→ **Supplied text**:
====================
Weed guards ‘don’t get no respect’

By Skip Clement

With weed guards, the fly sometimes will dictate which one to use, and you’ll learn there are several ways to tie a particular in the hook, and that there are different weed guards – lots of them. There are weed guards for saltwater flies in 1/0 and up range of that in with wire as a choice. There are also different specs within the boundaries of one each material – monofilament and all of its different chemistry and diameters, fluorocarbon and it’s options, and wire.

So, after combing YouTube, having Googled “weed guards,” I had to watch an hour’s worth of Freedom of Video-ing [it’s in the Bill of Rights according to some politicians], and it was sometimes painful to watch.

There’s an Ancient 21st Century Chinese Saying, “One Video is Worth a 1,000 Words” — Jumbo Fong, San Francisco, CA

Some videos show guys using video equipment borrowed from The Smithsonian. Viewers get to watch a Charlie Chaplin-like character get run over by automobiles while doing something on a table with feathers, and as you listen to audio crackling it’s like those heard in black and white WWII movies.
====================
→ **Required work**:
A - Decide whether each statement agrees with the weed guards article, answering yes or no and quoting the words that settle it: (i) the writer Googled "weed guards" and then watched an hour of videos; (ii) the saying "One Video is Worth a 1,000 Words" is credited to someone from Los Angeles; (iii) the audio in some of the videos is described as crisp and clear.
B - Carry on the weed guards article from the point where it stops.
The records after this point aren't needed for any of the work here.

[A run of records]
====================
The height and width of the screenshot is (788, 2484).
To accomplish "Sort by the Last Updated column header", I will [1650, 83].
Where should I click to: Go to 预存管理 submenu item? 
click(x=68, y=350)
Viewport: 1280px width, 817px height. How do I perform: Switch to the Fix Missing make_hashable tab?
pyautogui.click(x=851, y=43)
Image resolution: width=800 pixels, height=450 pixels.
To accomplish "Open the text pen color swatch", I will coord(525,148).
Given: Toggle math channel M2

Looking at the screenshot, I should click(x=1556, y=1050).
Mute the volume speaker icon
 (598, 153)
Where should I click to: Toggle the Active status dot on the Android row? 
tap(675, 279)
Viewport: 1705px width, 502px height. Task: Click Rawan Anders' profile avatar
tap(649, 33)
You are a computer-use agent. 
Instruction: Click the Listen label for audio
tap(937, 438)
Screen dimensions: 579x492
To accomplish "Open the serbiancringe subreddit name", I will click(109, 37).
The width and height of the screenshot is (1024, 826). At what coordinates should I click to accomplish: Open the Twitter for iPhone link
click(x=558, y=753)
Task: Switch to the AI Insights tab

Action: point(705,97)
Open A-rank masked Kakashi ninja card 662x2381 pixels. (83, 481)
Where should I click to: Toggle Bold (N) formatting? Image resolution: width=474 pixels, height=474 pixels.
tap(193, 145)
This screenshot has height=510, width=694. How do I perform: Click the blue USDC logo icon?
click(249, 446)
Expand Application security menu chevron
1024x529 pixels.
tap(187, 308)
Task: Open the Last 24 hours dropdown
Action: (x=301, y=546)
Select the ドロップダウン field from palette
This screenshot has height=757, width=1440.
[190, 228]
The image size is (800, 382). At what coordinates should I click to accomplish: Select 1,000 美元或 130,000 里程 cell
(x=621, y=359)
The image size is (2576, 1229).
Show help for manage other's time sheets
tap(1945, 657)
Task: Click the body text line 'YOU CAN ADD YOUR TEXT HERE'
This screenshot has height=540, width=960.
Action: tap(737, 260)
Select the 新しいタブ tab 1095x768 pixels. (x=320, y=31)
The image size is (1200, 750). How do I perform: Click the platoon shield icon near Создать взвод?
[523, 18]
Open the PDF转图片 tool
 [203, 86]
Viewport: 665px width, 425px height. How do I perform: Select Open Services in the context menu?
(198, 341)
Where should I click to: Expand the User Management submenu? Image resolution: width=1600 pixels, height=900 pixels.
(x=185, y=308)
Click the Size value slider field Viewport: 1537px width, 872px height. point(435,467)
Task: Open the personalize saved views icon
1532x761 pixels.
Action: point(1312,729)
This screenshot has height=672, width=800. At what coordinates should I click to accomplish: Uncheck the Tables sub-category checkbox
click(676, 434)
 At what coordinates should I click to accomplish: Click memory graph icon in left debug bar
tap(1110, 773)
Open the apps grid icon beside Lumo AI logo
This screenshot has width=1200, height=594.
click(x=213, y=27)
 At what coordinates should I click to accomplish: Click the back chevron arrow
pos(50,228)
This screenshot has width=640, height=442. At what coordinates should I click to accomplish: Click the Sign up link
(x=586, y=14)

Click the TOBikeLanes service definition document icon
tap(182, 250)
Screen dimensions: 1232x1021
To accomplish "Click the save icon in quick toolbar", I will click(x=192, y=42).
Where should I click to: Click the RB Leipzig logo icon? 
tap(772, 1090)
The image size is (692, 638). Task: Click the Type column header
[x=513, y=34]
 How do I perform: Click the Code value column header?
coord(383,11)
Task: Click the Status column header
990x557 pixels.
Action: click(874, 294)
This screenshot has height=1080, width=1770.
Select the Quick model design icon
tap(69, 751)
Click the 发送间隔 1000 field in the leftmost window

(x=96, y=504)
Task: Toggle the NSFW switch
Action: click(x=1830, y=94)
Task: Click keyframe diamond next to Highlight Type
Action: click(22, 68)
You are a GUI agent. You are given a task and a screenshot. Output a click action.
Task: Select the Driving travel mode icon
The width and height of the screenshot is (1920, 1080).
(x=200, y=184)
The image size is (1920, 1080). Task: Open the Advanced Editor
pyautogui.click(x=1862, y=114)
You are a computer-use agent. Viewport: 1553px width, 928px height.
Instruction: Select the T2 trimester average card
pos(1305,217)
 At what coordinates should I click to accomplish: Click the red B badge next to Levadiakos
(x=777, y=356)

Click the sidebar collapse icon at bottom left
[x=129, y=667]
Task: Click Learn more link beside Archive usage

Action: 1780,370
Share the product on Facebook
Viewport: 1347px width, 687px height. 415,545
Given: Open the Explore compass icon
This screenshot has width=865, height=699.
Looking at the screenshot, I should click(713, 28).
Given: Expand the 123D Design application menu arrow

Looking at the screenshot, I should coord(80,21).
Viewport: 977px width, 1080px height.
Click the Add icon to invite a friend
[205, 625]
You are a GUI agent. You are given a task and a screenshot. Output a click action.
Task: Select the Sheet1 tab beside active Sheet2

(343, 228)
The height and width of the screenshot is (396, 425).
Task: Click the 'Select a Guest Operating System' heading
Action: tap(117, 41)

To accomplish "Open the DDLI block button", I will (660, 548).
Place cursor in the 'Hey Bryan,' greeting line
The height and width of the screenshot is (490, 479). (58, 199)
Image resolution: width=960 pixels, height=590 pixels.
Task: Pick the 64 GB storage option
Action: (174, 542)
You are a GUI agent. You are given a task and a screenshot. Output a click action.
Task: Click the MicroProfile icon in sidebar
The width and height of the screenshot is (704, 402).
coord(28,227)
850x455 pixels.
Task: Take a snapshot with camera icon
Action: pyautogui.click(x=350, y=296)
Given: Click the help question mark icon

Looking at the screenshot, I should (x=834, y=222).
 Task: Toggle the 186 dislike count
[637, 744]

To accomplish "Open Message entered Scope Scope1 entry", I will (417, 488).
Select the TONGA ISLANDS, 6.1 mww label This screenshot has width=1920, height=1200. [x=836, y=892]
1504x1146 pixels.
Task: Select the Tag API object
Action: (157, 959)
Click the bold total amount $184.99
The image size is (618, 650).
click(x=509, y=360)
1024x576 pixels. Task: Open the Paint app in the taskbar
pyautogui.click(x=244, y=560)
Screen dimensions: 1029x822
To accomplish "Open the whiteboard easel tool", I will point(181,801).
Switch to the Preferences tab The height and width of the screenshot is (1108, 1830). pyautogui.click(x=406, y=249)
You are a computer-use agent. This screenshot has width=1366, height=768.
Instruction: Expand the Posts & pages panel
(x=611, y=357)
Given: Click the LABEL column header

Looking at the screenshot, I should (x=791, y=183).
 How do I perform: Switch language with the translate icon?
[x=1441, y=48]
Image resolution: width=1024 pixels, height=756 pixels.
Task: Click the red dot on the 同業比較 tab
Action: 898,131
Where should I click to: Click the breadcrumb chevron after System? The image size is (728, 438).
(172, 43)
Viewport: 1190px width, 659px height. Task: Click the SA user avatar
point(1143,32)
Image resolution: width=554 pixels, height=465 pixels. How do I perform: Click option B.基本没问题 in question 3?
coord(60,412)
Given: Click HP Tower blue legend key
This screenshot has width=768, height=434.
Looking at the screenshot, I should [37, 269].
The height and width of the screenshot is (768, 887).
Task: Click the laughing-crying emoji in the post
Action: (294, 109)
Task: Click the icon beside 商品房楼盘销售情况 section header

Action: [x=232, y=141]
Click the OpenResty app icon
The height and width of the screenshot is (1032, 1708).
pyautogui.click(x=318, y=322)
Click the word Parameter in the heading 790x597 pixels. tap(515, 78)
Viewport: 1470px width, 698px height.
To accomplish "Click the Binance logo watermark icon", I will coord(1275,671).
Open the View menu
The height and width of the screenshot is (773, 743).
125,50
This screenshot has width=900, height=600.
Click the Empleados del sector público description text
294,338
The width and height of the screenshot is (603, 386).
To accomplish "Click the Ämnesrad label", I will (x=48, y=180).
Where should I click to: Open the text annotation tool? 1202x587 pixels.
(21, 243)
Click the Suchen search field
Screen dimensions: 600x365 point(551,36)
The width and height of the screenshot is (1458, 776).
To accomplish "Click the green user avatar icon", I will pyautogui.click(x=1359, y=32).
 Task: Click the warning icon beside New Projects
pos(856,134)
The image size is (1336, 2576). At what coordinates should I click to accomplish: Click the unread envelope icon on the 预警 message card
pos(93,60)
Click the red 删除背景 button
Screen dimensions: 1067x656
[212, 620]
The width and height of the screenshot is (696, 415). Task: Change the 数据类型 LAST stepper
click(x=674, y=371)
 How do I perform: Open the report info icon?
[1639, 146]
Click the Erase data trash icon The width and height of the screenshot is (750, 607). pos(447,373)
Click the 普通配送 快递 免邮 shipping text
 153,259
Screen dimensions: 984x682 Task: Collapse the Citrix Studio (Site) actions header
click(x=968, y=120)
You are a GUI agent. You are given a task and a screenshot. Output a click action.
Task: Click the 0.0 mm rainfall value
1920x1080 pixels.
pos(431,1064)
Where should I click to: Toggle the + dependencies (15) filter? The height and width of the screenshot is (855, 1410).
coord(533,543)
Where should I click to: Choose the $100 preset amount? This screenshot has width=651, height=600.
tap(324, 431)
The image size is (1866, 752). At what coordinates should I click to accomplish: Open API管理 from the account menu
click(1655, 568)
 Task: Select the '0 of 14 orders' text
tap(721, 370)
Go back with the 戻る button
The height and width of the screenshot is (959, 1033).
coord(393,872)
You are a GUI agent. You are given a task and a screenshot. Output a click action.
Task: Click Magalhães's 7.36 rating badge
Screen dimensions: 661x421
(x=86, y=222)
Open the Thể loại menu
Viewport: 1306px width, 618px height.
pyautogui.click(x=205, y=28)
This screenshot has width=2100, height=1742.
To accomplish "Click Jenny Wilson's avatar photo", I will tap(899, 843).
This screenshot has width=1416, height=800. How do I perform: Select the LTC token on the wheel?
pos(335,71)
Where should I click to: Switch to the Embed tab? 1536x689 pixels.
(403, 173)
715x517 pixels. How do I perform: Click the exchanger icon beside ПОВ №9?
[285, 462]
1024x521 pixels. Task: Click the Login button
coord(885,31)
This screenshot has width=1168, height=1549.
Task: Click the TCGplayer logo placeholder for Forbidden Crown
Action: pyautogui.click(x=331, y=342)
====================
→ **Outputs**:
A -
(i) Yes: "having Googled “weed guards,” I had to watch an hour’s worth of Freedom of Video-ing"
(ii) No: "Jumbo Fong, San Francisco, CA"
(iii) No: "as you listen to audio crackling it’s like those heard in black and white WWII movies"

B -
In a particular scene, a hero reports bombing coordinates from France to headquarters in London while guiding the village idiot, or Nazi having the rank of SS-Staffelführer who gets pushed into the water by a small herd of Resistance cows and dies.

Most of those videos seem to have evolved from an angler’s basement where small children and pets make in and out ghost appearances and stare at the videographer as if a looney relative come months too early for Thanksgiving.

To lessen your pain, and increase your enjoyment and learning, I’ve selected a few better videos for you that deliver new ways to tie in weed guards using the various materials along with some, possible, new techniques.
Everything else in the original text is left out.